The story begins with the arresting image of a nervous young man named Matvei (Alexander Kuznetsov) ringing someone’s apartment doorbell with his left hand while clutching a hammer behind his back with his right. He intends to use it on Andrei (Vitaly Khaev), a mean-looking middle-aged man with a shaved head, but farcical stuff keeps preventing Matvei from acting — a neighbor with a vicious dog walks by, Andrei’s wife (Elena Shevchenko) is unexpectedly home, Matvei finds out that his target is a homicide detective. The violence does eventually break into some nice bloody slapstick, with low-quality furniture being destroyed and Matvei’s ass literally being put through a wall. When Andrei throws a 1990s-vintage analog TV at Matvei, the film goes into slow motion as the screen hits his head and shatters, throwing glass shards everywhere.
Soon afterwards, Sokolov uses the same technique to depict someone making tea, which opens him up to the charge of affectation. Even so, it’s hard not to marvel at the way he uses flashbacks to fill in relevant information, such as why Matvei is there to bash the cop’s skull into his brain. One such sequence has an unseen criminal mentor showing Matvei how to pick the lock on a set of handcuffs, and this vastly entertaining scene is probably even more so if you speak enough Russian to decipher the guy’s profanity. Matvei’s attempt to unchain himself with a hairpin results in him having to stick his tongue down a bathtub drain to retrieve it, a disgusting touch that’s reminiscent of the Coens’ “the gods look down and laugh” tone.
The mayhem eventually pulls in Andrei’s cop partner (Michael Gor) and his daughter (Evgenia Kregzhde), who happens to be Matvei’s girlfriend.

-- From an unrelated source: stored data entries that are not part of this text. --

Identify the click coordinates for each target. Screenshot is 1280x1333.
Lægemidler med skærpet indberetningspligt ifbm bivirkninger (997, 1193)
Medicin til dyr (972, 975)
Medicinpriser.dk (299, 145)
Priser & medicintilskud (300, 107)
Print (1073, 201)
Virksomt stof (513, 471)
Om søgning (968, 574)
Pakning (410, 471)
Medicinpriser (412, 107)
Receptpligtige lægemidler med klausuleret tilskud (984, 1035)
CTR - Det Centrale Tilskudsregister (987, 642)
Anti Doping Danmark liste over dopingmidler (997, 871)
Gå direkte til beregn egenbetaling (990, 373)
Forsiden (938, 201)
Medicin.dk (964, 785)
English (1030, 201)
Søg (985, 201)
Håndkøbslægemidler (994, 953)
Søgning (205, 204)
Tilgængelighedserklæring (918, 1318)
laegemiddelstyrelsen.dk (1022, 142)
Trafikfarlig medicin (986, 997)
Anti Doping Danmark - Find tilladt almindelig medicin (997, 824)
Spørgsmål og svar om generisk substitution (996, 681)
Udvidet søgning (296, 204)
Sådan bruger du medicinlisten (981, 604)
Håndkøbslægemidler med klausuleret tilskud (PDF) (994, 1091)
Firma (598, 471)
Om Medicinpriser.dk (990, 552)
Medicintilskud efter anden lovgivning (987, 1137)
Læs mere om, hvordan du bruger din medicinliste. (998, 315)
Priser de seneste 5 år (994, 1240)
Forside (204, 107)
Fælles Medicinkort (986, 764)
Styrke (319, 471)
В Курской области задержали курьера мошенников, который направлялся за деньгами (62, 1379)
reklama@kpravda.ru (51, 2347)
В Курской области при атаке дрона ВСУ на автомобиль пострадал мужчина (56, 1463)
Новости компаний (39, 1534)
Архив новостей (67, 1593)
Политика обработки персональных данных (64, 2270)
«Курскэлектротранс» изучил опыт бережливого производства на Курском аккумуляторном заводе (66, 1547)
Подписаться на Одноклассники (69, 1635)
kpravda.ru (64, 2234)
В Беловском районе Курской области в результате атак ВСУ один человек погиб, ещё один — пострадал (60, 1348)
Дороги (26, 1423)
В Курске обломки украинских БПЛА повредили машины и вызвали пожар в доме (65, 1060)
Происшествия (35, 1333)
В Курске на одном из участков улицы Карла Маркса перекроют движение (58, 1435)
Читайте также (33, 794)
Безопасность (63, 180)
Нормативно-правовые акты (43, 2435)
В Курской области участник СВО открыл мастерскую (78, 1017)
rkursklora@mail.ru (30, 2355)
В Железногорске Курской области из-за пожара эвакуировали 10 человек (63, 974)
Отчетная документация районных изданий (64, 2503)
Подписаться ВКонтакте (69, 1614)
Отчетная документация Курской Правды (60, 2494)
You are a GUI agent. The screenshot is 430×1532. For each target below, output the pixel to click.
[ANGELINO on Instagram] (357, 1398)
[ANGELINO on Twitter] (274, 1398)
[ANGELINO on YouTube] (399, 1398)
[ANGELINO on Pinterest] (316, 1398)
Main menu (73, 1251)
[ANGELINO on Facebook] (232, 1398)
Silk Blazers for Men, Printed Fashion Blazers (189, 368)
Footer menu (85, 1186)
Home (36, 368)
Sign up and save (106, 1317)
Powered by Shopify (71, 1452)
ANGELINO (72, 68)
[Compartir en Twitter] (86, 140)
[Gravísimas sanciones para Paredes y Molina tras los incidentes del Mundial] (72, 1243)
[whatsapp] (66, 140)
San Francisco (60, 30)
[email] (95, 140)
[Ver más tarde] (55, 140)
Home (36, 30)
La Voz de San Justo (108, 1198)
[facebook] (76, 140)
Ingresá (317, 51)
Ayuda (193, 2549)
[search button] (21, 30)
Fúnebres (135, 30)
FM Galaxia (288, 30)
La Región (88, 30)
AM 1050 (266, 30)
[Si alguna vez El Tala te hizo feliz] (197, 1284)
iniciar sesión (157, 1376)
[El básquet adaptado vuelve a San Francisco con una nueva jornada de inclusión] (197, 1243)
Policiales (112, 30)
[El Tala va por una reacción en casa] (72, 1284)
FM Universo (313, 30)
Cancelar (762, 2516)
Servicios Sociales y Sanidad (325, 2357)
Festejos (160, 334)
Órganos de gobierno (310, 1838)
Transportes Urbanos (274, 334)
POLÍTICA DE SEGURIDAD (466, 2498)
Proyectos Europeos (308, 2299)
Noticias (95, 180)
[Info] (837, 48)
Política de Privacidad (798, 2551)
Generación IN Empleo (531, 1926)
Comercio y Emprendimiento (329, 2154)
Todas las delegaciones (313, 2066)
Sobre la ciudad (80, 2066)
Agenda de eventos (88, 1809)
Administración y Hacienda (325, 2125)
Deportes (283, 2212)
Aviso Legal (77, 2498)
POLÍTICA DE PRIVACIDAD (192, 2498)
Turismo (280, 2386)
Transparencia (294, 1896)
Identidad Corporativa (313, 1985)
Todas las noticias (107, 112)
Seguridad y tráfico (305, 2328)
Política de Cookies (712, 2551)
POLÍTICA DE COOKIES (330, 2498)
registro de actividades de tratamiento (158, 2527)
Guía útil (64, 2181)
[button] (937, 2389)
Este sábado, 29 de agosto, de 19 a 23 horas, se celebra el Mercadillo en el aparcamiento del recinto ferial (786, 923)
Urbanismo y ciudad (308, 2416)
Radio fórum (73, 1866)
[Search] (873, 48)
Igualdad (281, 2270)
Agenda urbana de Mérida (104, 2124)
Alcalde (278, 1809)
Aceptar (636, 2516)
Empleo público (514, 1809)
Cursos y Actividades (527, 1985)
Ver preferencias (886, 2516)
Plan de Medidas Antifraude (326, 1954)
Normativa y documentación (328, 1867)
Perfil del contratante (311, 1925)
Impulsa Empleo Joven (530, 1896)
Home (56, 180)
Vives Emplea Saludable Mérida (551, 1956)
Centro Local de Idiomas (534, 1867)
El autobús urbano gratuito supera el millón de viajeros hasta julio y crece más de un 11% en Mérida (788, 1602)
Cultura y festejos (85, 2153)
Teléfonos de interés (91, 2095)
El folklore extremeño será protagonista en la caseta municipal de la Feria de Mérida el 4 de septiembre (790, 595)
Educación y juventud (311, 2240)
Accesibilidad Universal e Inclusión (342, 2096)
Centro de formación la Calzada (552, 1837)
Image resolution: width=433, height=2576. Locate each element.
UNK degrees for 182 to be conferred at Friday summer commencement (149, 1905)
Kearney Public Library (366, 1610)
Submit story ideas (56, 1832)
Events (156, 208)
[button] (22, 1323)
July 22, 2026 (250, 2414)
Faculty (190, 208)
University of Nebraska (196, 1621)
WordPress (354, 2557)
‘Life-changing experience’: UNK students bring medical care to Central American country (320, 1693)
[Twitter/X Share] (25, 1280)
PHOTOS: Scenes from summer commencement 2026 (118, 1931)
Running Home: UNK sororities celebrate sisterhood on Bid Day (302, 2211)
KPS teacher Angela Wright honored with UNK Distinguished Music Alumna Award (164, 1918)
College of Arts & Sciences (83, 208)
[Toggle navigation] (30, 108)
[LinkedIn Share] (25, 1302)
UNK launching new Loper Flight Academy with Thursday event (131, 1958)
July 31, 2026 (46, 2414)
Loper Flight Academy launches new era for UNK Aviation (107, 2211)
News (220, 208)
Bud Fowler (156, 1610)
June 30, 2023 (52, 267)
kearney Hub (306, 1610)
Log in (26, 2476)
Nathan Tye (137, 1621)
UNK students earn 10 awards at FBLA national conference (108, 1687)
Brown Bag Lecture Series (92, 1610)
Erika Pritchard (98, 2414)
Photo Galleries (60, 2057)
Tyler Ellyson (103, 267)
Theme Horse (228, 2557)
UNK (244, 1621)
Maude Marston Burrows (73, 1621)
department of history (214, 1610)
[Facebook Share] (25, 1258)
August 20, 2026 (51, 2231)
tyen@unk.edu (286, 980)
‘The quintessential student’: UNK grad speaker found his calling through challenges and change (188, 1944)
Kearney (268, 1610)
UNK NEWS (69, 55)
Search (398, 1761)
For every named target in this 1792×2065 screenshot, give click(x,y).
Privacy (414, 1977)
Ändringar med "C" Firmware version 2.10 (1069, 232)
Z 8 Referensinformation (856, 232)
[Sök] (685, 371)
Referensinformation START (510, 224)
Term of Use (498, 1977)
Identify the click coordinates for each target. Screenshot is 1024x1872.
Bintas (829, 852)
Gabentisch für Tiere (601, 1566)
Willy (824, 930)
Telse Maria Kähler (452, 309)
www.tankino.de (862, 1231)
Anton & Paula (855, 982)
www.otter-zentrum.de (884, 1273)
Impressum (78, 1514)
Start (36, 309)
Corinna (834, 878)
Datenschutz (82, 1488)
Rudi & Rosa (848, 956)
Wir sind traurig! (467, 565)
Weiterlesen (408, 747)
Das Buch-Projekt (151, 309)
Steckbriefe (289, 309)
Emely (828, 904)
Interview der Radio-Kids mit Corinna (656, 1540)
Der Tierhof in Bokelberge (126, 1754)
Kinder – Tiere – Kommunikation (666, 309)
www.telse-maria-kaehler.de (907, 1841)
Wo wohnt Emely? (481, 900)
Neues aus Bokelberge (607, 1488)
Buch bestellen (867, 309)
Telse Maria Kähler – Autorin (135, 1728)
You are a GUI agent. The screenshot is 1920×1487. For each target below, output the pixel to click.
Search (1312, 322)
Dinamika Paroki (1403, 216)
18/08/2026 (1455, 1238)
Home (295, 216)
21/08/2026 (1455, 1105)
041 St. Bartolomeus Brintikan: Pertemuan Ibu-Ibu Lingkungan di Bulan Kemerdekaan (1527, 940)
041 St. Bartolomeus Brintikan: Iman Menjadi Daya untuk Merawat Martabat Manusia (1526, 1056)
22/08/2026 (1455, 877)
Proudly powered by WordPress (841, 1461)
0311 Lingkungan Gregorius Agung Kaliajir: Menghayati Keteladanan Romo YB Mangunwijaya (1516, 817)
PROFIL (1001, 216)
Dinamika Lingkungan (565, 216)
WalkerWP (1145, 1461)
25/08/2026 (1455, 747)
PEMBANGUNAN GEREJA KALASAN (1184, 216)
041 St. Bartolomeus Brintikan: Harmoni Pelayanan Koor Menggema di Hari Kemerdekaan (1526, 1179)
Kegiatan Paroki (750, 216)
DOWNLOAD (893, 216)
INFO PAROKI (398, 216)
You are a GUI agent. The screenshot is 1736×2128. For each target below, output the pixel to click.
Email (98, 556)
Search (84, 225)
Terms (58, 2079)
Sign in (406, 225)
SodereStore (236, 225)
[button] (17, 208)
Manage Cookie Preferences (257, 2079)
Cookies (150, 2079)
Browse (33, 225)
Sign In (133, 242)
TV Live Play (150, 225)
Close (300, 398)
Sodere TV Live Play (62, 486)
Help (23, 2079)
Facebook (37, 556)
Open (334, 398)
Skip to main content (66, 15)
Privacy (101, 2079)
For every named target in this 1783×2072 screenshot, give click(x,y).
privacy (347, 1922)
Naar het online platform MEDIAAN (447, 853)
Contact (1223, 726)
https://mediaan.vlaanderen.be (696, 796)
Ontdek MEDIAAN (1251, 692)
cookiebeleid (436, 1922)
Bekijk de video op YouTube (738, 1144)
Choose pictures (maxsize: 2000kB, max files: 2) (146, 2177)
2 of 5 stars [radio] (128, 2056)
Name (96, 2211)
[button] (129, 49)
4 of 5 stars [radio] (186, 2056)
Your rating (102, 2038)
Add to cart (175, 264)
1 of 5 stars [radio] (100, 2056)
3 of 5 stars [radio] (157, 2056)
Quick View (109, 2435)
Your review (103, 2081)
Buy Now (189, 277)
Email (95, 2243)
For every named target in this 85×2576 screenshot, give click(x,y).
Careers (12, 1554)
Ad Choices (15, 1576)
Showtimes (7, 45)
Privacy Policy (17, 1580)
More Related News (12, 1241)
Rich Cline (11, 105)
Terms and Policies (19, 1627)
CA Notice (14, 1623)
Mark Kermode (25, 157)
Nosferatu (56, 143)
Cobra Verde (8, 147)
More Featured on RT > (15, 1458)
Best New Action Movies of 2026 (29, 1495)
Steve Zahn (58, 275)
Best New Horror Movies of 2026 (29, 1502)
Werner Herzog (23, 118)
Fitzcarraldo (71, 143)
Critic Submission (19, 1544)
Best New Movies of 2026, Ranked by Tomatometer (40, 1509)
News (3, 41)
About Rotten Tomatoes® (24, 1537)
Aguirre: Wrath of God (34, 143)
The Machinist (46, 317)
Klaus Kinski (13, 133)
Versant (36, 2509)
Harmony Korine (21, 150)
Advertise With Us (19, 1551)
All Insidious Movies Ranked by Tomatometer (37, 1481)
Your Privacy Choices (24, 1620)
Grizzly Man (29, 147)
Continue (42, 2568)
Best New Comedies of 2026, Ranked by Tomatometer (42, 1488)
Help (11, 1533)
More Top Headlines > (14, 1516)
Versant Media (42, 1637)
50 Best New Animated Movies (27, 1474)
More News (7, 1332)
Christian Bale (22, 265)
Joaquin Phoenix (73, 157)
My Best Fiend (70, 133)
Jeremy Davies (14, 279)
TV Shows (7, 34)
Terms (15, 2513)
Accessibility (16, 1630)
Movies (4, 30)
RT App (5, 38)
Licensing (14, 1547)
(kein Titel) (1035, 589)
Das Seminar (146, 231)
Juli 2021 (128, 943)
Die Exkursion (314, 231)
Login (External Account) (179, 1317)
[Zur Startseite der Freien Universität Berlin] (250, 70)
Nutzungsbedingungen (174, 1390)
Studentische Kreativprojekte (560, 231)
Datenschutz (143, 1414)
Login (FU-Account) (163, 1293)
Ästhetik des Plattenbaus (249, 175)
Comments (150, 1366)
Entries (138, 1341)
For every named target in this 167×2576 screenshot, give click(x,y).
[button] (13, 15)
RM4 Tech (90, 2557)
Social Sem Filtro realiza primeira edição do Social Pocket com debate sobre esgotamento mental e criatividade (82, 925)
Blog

She may be lying about her father having raped her as a child, but then Andrei may be even worse than a child molester — he applies a power drill to Matvei’s body and then calmly goes into his kitchen and stands at his refrigerator eating a salami while covered in blood. The way greed and mostly petty grudges drive these people to torture and murder feels quite a bit of our rapacious age. Sokolov’s antic sense of humor helps it go down easy.
Starring Viktoria Miroshnichenko and Vasilisa Perelygina. Directed by Kantemir Balagov. Written by Kantemir Balagov and Alexander Terekhov. Not rated.
Why Don’t You Just Die!
Starring Alexander Kuznetsov and Vitaly Khaev. Written and directed by Kirill Sokolov. Not rated.